Мальчик вздохнул. Дядя Митя сейчас бы подсказал, что делать. Он такой умный, все знает, на инженера учится. Он бы им задал. Он на бокс как умеет, он его учил — ра-аз! р-раз! Вася вспомнил, разжал кулаки. Дядя Митя давно к ним не заглядывает. Мама не хочет ничего говорить, лучше не спрашивать. Мама очень сердитая, может даже отшлепать. Так однажды было. Вася, после первой в жизни взбучки, старался не повторить той же ошибки. Он сам мог спросить у дяди Мити. И недавно целый день простоял у заводских ворот, рядом с проходной. Он выбрал, когда у матери был отгул. Замерз очень, а дядю Митю не встретил и вернулся домой. Хотя руки с мороза совсем зашлись, матери он ничего не сказал.
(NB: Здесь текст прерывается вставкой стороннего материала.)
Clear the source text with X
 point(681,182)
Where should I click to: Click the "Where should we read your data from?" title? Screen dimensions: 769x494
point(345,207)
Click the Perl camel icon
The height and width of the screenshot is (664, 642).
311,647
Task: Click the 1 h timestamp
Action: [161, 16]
Вася налил чайник и поставил его на огонь. Затем подумал и поставил на плиту кастрюльку с холодным гороховым супом. Возле горячей плиты по телу у него сразу пополз озноб. Он погрел руки над плитой совсем по-взрослому, с наслаждением ахая, затем поел горячего супу. Вскипел чай. Вася осторожно сдвинул чайник с огня на край плиты. После кружки крутого чая вприкуску с сахаром ему неудержимо захотелось спать. Он по-хозяйски, как учила мать, подмел кругом плиты, широко зевая, дождался, пока прогорели дрова и над углями перестали играть синие изогнутые языки огня, и, встав на табуретку, при помощи железного прута, которым помешивают горящие дрова, задвинул заслонку в трубе. Потом он стал решать, стоит ему мыть руки или нет, вообще-то мать всегда говорит, что на ночь нужно мыть руки, но это если все хорошо. А так, пожалуй, не стоит, все равно не поможет.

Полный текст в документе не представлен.